Dear Mother I would like you to find out on the quay what is an American dollar worth there for I am sorry I didn’t put the 50 dollars in a latter and sent it to you for a man in our Compy. sent 100 dollars in a letter home to London, England and it went all wright and moreover I could send you money far oftener– they would change it on the quay for you I should think as well as London, now don’t forget to let me know in your next letter. Dear Mother I remember by your last letter that you wanted to know is there any people out here or is there any winter. Well I will tell you there is a little town 4 miles from the post with about 40 people that is all, they call it a town it has about 4 or 5 log buildings and for the winter, I need not tell. [illegible- For?] 3 or 4 hours one night last week it snowed it was more than [illegible] high the snow. The stage or mail coach drove into the river [illegible] road it was coming down so heavy the driver could not see [illegible- over the?] horses heads and three people was nearly killed, the 4 horses [illegible]. So you many guess the winter that is here by that.

Dear Mother if you have got the money I would like to send me the Dublin Nation newspaper every week to read by giving them my name and address. It would come to me, they would send it themselves from their office for to me for about 4s the price for six months. Dear Mother when I am paid I will send you some money also for some newspapers. A few dollars here is nothing to lay out and to send it home it would look something, it would give you as much reading for a year as you would wish besides having home news. When I get a letter from you I will send you some money for to give for papers. Its greenbacks I will send you when I hear from you about them in your letter by you seeing at the exchange office this side of the Custom House on Eden Quay.

Dear Mother I have in 11 months of my time to-day and against you get this I will have close on one year, so I intend to forward myself in reading, writing and so forth for the next 2 years. I am going on very well as you will see, the last letter I wrote to you I was only Corpl. but now I am a Sergeant so you must know that I am conducting myself well or a man won’t be raising in the army.

I must conclude with wishing you a merry Christmas and a happy new year.

No more at present from your affection son Thomas Mangan.

Direct for Sergt. Thomas Mangan Co. E 3rd Batt. 18th U.S. Inftry.

Fort Sedgwick Col. Ter.

Give my best respects to Mrs. Nolan, let me know how is her health, is her stock going on well. I hope both her and her business is for they could not go on better than I would wish, indeed I think I will see her yet in Ship Street and have a glass of cordial with her. Give my respects also to Mrs. Smyth & Eliza I hope they are going on well too as to Humphry I suppose he is in the country now if not he is any how in O’Briens with James and likewise to Mrs.
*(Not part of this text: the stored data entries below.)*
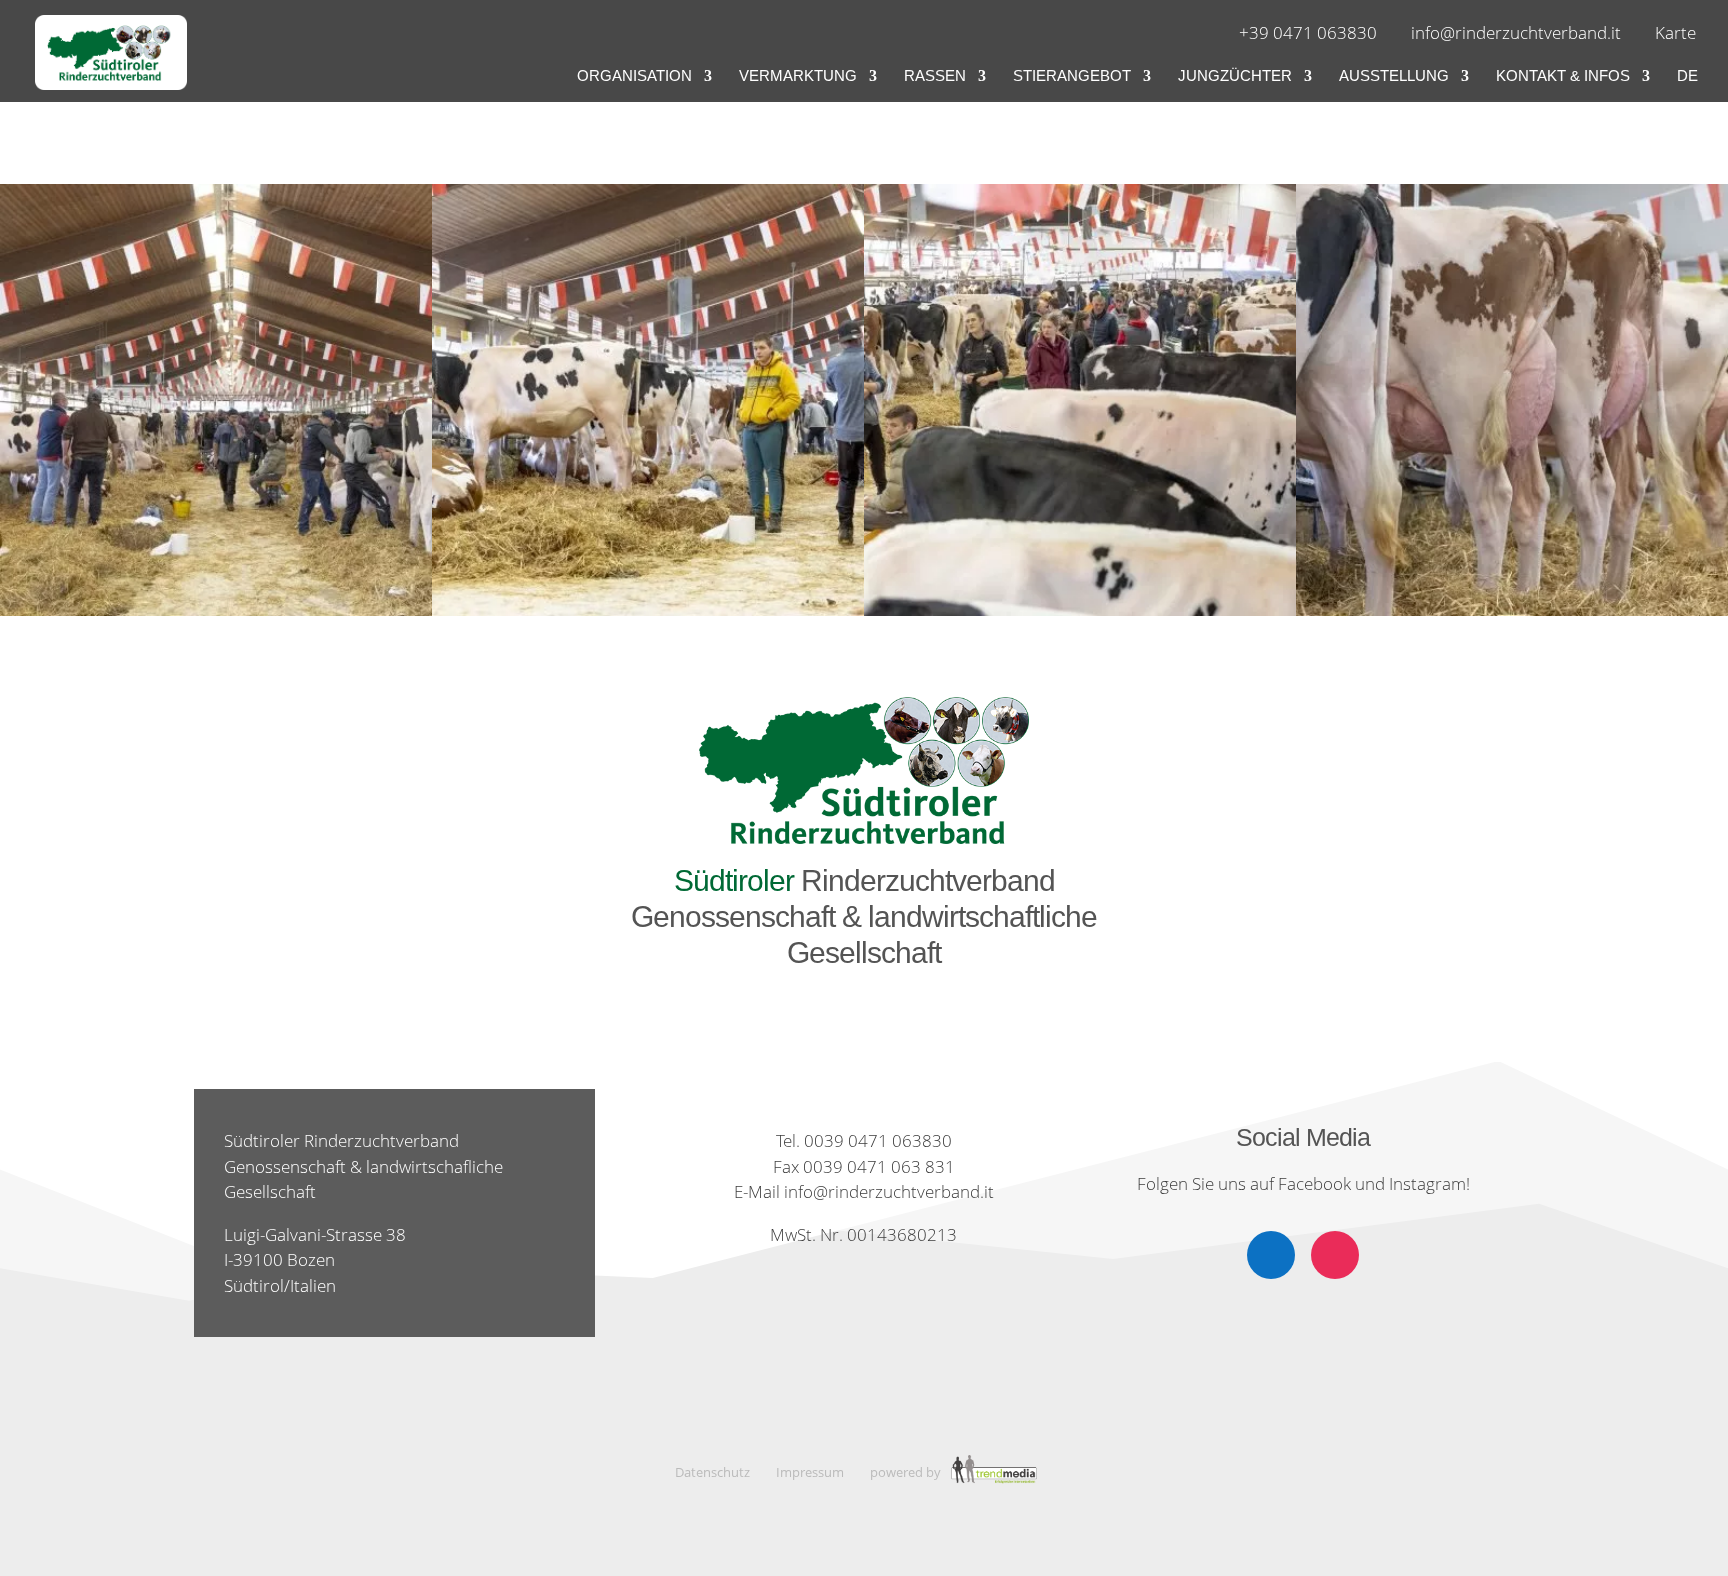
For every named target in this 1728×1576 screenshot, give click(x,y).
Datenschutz (712, 1472)
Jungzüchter (1235, 76)
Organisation (634, 76)
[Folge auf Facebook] (1271, 1255)
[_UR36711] (216, 615)
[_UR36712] (648, 615)
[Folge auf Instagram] (1335, 1255)
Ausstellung (1394, 76)
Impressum (810, 1472)
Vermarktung (798, 76)
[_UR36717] (1512, 615)
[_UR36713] (1080, 615)
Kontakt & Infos (1563, 76)
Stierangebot (1072, 76)
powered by (907, 1472)
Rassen (935, 76)
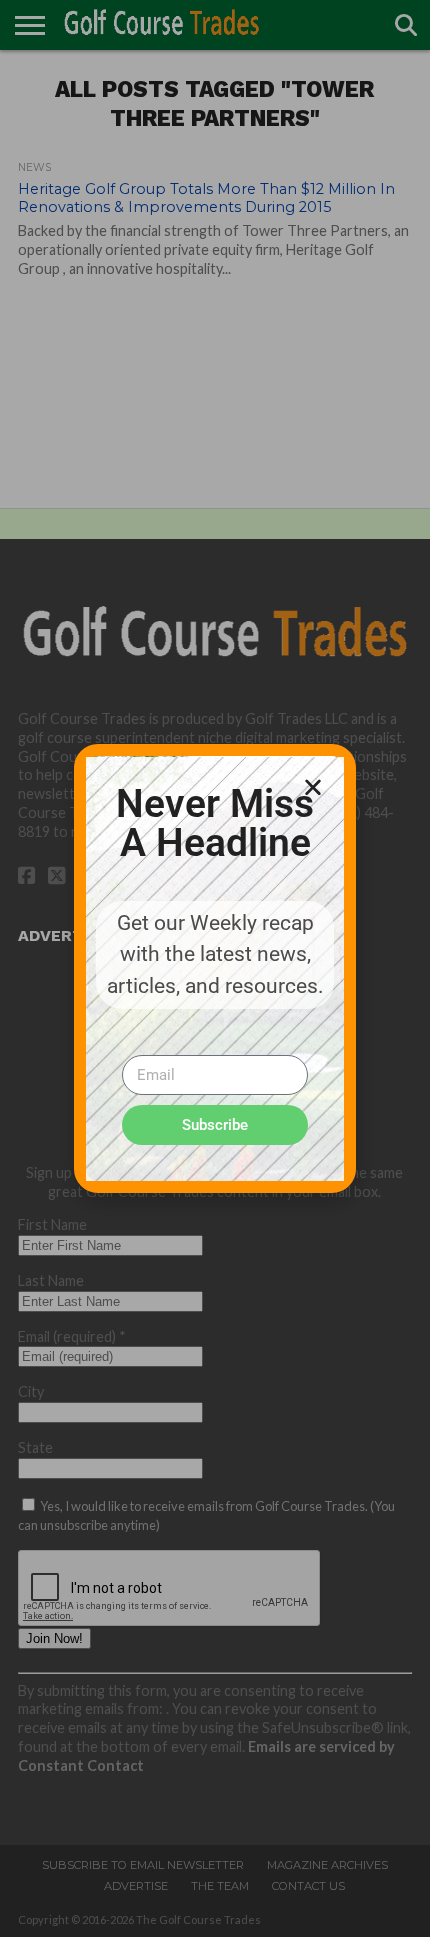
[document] (215, 968)
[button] (313, 787)
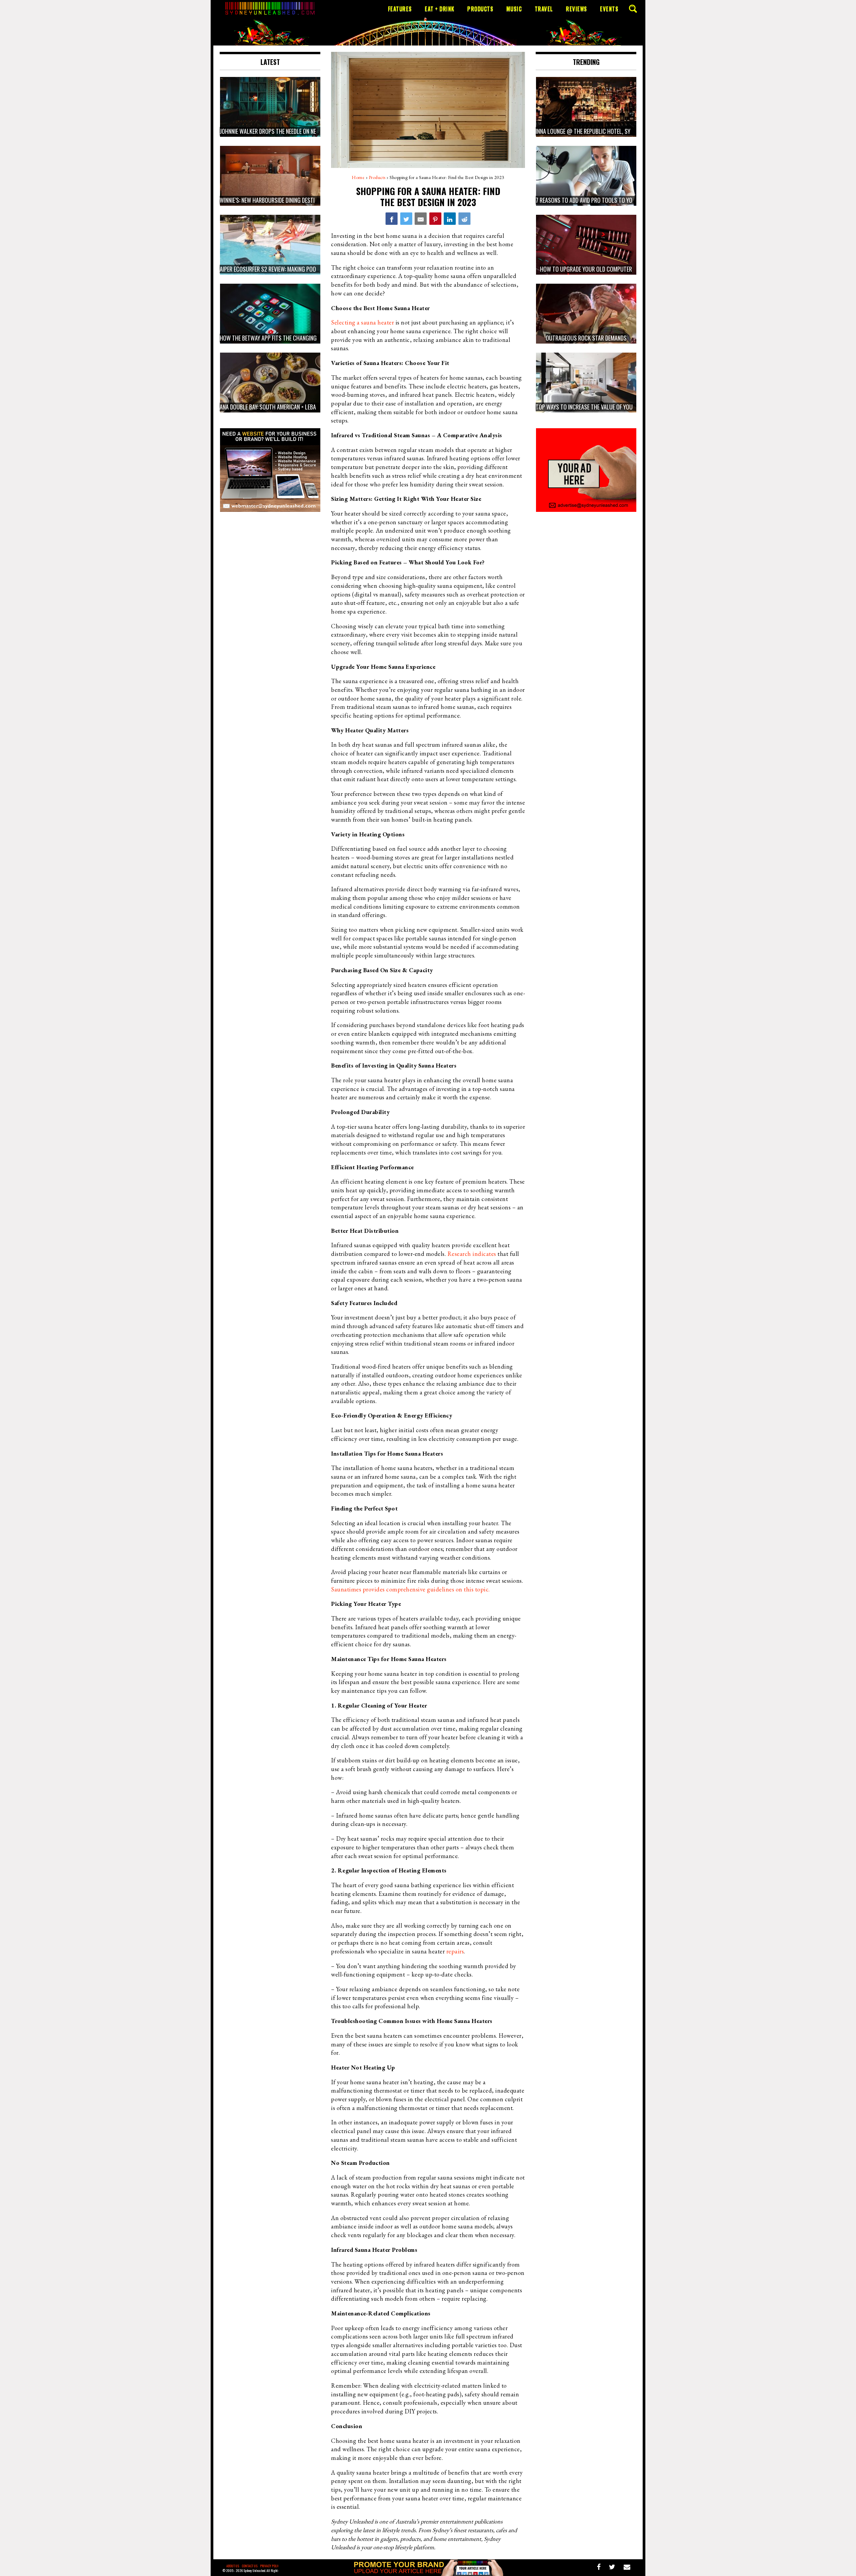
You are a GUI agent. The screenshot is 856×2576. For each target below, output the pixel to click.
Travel (544, 9)
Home (358, 177)
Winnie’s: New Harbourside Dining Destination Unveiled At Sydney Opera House (315, 200)
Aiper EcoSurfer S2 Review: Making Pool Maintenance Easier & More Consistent (318, 269)
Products (480, 9)
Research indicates (471, 1254)
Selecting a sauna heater (362, 322)
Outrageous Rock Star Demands (586, 338)
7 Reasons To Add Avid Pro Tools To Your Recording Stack (609, 200)
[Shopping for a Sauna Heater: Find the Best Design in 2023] (392, 218)
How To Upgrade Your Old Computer (586, 269)
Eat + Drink (439, 9)
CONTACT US (249, 2565)
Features (400, 9)
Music (514, 9)
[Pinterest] (435, 218)
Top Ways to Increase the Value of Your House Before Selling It (616, 406)
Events (609, 9)
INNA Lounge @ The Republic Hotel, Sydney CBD (594, 131)
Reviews (576, 9)
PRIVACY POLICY (270, 2565)
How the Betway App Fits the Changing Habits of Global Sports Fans (306, 338)
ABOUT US (232, 2565)
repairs (455, 1951)
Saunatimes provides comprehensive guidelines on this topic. (410, 1589)
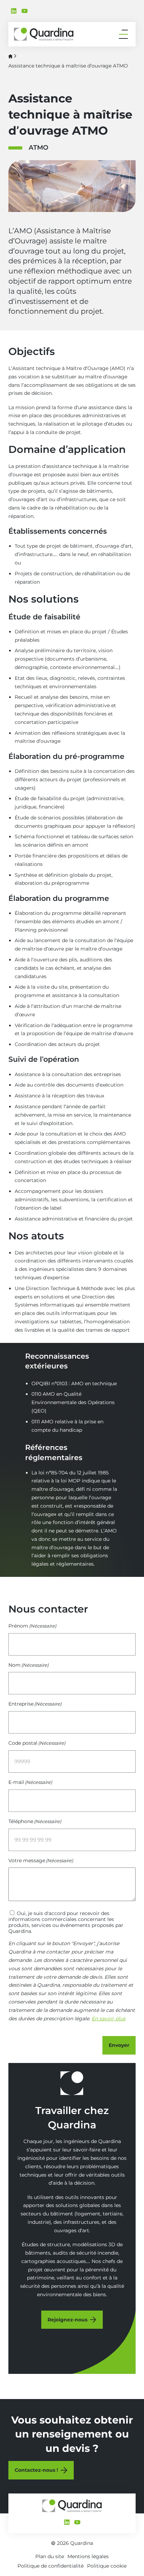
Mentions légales (88, 2556)
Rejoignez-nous (67, 2320)
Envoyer (119, 2045)
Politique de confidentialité (50, 2566)
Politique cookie (107, 2566)
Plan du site (49, 2556)
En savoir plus (108, 2018)
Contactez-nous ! (36, 2470)
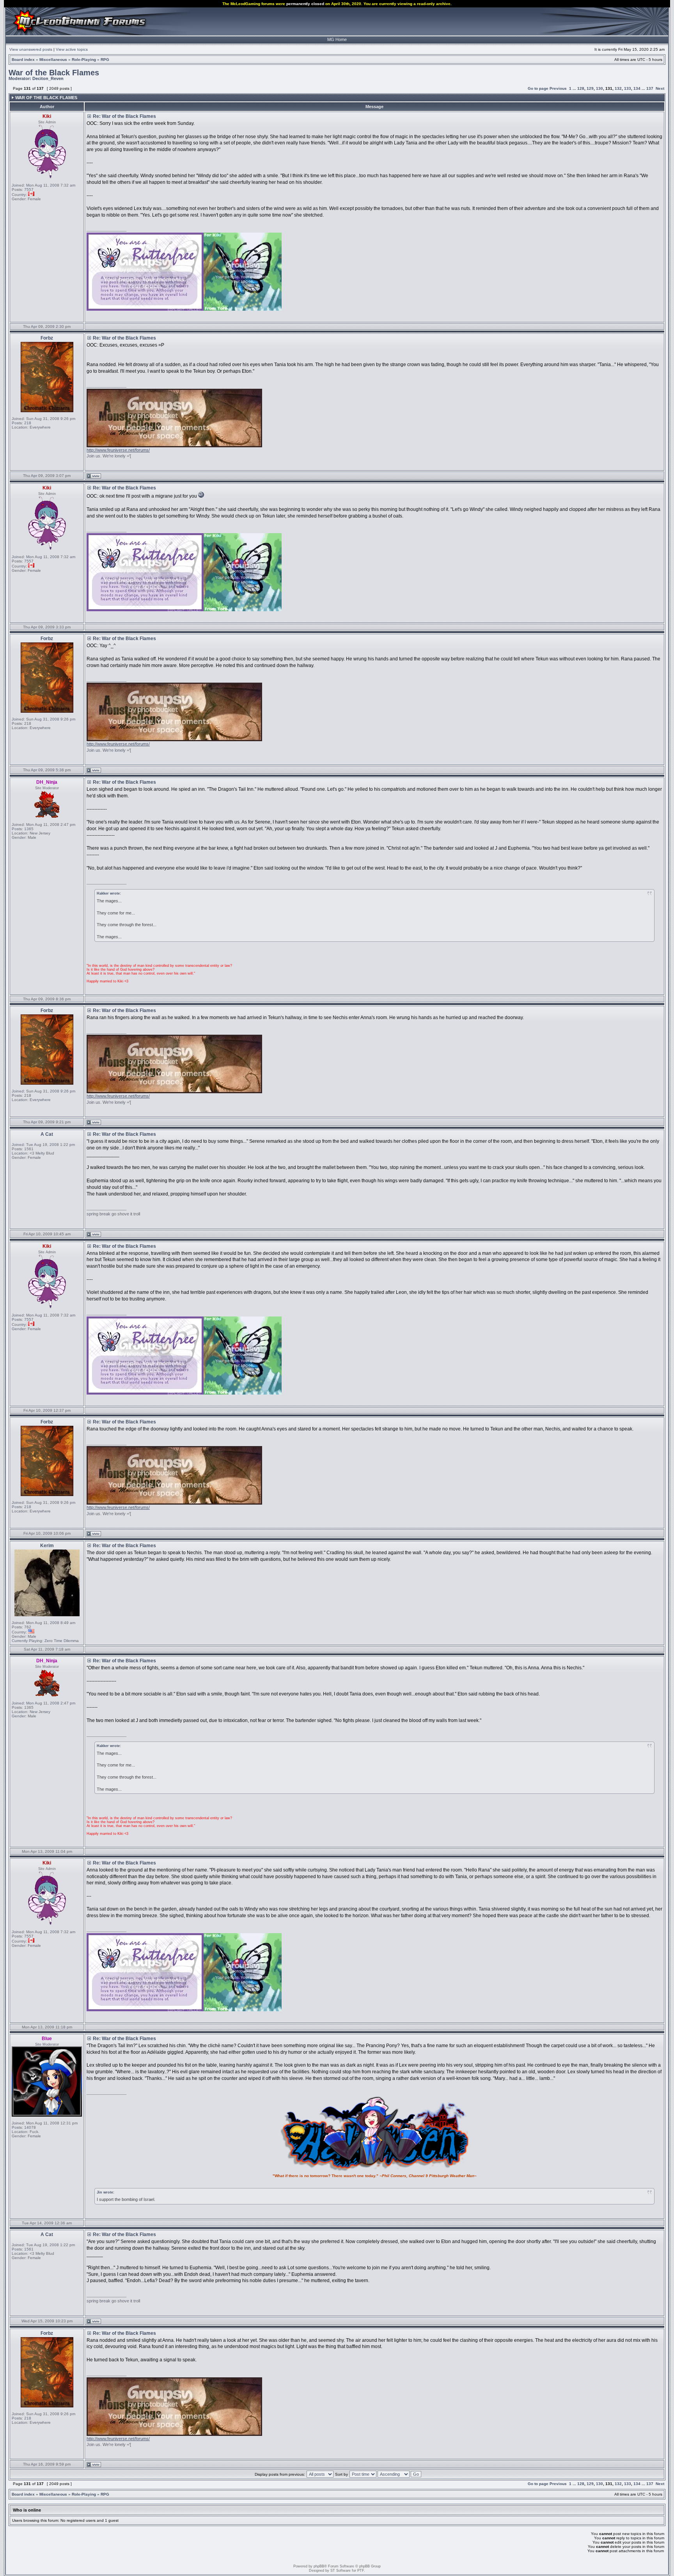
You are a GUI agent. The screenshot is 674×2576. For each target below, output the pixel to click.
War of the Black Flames (54, 72)
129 (590, 88)
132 (618, 88)
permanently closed (305, 4)
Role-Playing (84, 59)
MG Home (337, 39)
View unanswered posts (30, 49)
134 (636, 88)
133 (627, 88)
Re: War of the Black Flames (124, 116)
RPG (105, 59)
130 (599, 88)
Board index (23, 59)
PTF (360, 2570)
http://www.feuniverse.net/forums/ (118, 450)
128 (580, 88)
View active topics (72, 49)
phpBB (319, 2566)
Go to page (538, 88)
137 (649, 88)
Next (660, 88)
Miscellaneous (53, 59)
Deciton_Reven (48, 78)
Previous (558, 88)
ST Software (340, 2570)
Hart and husband and to all enquiring old friends let me know about James Routledge, James Daniel, Johnny Wichkam and all the boys. Tell Johnny Wickham to tell James Daniel I was asking for him I would like to hear from him, indeed enclosed is my directions for him to write to me. Tell Johnny Wickham to tell James Daniel to come to you for my directions if he gets them fro you let me know and if he is going to write and when to me.

I remember in your last letter of you saying that Mr. Sullivan was going to write to me I never heard from him any, tell him I was asking for him if he call’d and give him my respects. (3)

A Cheyenne Sundance captured in the early 20th Century (Library of Congress)

A Cheyenne Sundance captured in the early 20th Century (Library of Congress)

This remarkable letter combines descriptions of the savage fighting taking place during the Plains Indian Wars with thoughts of family, friends and business back in Dublin. It is difficult to imagine a sharper juxtaposition. Thomas does not spare his mother the gory details regarding what happened to those who fell at the hands of the Native Americans. It would not be long before he was proved right regarding the worsening situation. Less than three weeks after he had written to Dublin, the United States was rocked by the crushing defeat inflicted on their forces by a combined Lakota, Northern Cheyenne and Arapaho force near Fort Phil Kearney. An entire detachment of 81 men was wiped out in what became known as the Fetterman Fight, the worst defeat government forces experienced until Custer’s Last Stand a decade later. Fully 25% of the men who died there were Irish-born (you can read about each of them here). Thomas’s next letter exhibits the absolute shock which that defeat had caused. In it he describes attempts to hunt down some of the Indians responsible, and he asks his mother to tell the tale of the horrors at home in Dublin. He also makes strong efforts to dissuade his mother from following him to America, encouraging her to stay at home instead and recounting his own poor experiences with their family already there. Instead Thomas hoped to himself return to Dublin one day, perhaps to set up a business. (4)

The area where the Fetterman Fight took place (Photo:Junkerjorg)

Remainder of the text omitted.